Until this recording, I had been taking a hiatus to reconsider my setup in response to some helpful comments on that subject from Chris. For this recording (not that anyone probably really cares :P), the mics are on the same side of the piano roughly in an ORTF position about three feet away from the crease of the harp (as opposed to on opposite sides of the piano pointing down toward the front end of the strings, which, according to a recording engineer acquaintance of mine, was resulting in certain lower frequencies sticking out). Unfortunately, with a seven-foot Steinway in a little box of a room, it can be a bitch to get a really satisfying sound, but I think this came out better balanced and with more emphasis on the treble range. Any further thoughts anyone has on this would be very helpful, as I will almost certainly refine this setup for future recordings.

Anyway, enough on technicalities :P This sonata is on a program I'm currently preparing along with the Chopin Preludes and a few Liszt pieces, though I plan to return to the specific Chopin/Scriabin preludes project soon.

The Pastorale Sonata is probably one of my two favorite Beethoven sonatas, along with the Hammerklavier (which I plan to do if I can somehow find time to practice double sixths for a month :P ).

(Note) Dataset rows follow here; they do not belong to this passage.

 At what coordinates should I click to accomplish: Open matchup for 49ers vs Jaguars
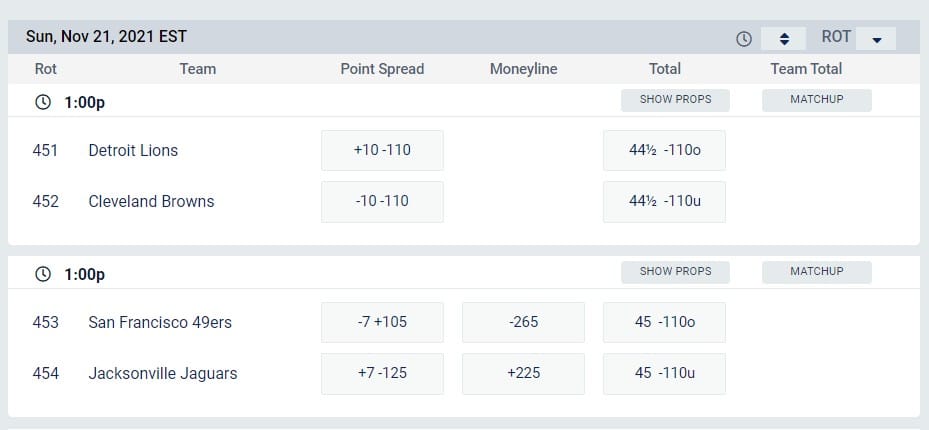(x=816, y=272)
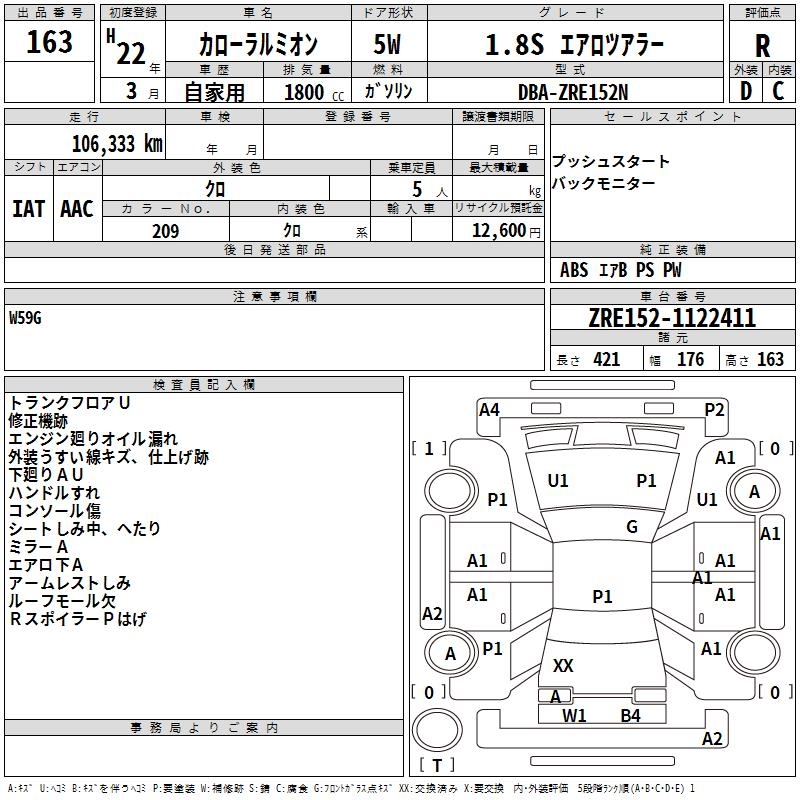
Task: Click the W59G note in remarks
Action: (26, 317)
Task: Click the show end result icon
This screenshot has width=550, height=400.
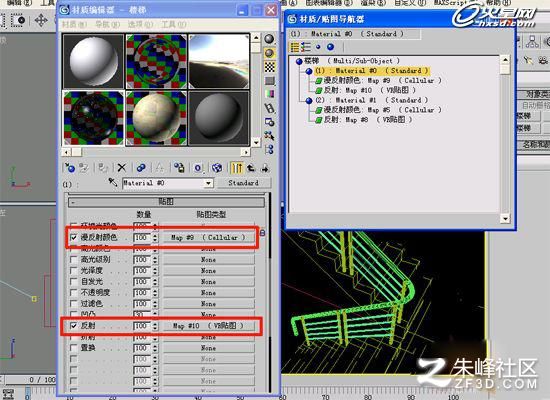Action: (x=236, y=168)
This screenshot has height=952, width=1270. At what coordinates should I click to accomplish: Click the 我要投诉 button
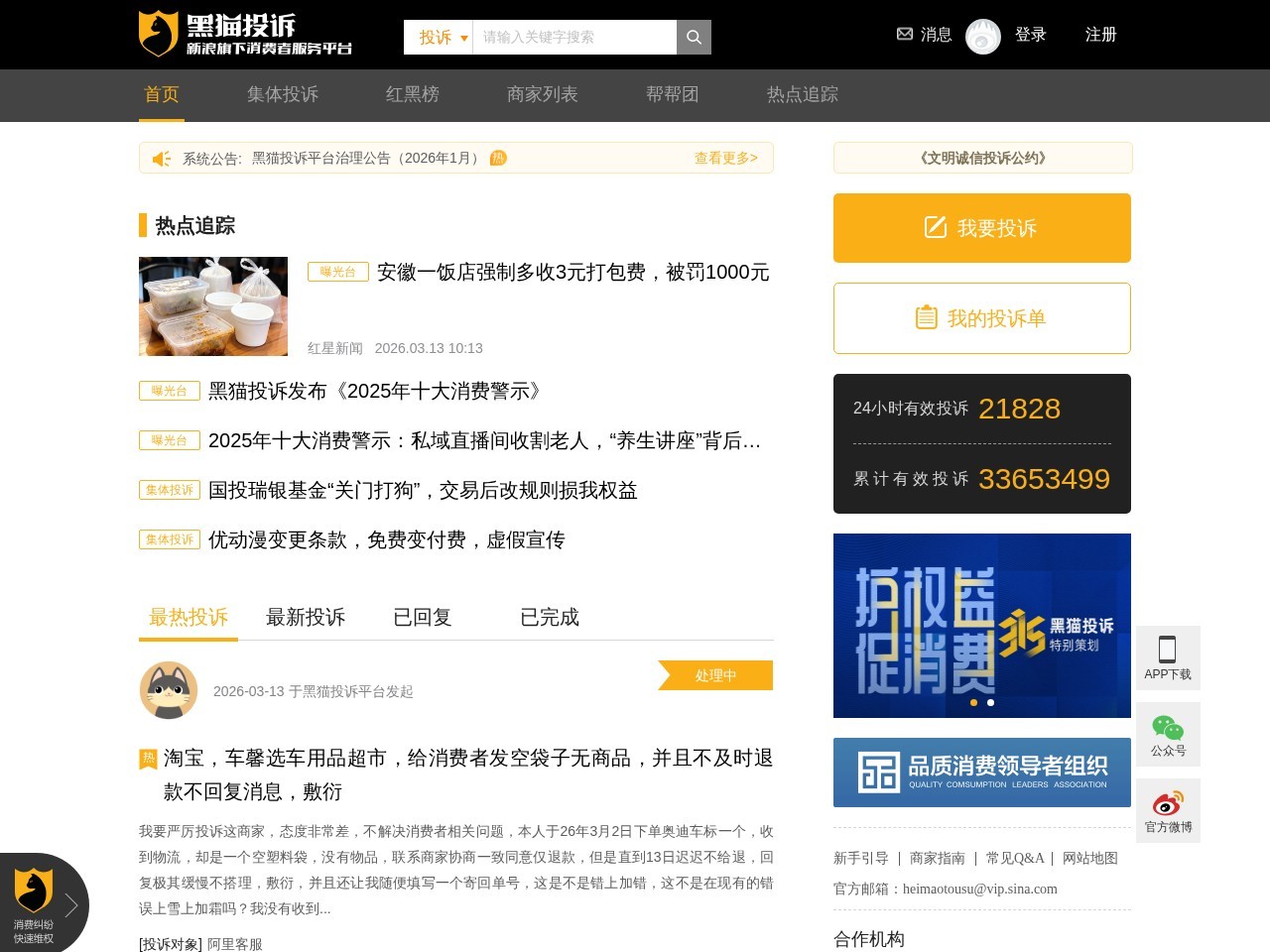(x=981, y=228)
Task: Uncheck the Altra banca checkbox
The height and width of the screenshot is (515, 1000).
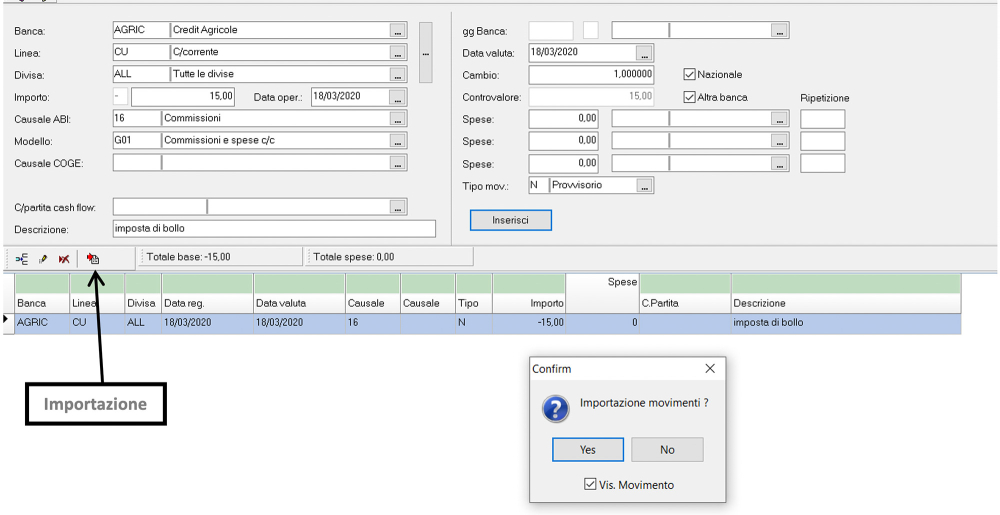Action: pyautogui.click(x=689, y=97)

Anyway, hope you enjoy. Comments welcome as always.

Joe


Beethoven - Sonata in D major Op.28 'Pastorale' - 1: Allegro (9:22)
Beethoven - Sonata in D major Op.28 'Pastorale' - 2: Andante (6:00)
Beethoven - Sonata in D major Op.28 'Pastorale' - 3: Scherzo - Allegro vivace (2:16)
Beethoven - Sonata in D major Op.28 'Pastorale' - 4: Allegro ma non troppo (4:36)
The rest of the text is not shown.